Friday, April 11, 2014

Paragraph by Contrast and Comparison

Paragraph by Contrast and Comparison

There’s not a lot of music out there that I listen to that doesn’t have some sort of electric or acoustic guitar in the mix. Either as the main instrument or as small as a fill in for a certain sound. As broad as their sounds are there are several very distinct similarities between electric and acoustic guitars. For instance, both utilize the use of a body for the neck to attach to and a neck with frets for finger placement. The strings attach to the lower end of the body and go all the way to the head, or the top of the neck. 

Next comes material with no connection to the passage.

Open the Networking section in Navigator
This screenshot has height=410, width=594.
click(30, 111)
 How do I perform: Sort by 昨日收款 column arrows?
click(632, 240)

They both use strings that vary in gauge, or size, which are vital to produce sound when they are picked, hammered on, or strummed as a group. Similarly each is tuned in the same manner to produce the proper tone desired. An acoustic guitar needs no amplifier to make its sound loud enough to be heard, which makes it very portable and capable of being played virtually anywhere. 

Unlike an electric guitar, an acoustic uses the body of the guitar as its amplifier, because the body is very thick and hollow it is able to project its own natural sound loudly. An electric guitar requires the use of an amplifier to transport the sound through pickups that are secured in the thin body. Then transferred through a cable connected to the guitar into the amplifier which produces the sounds out of the speakers. Without an amplifier the electric guitar is very hard to hear. 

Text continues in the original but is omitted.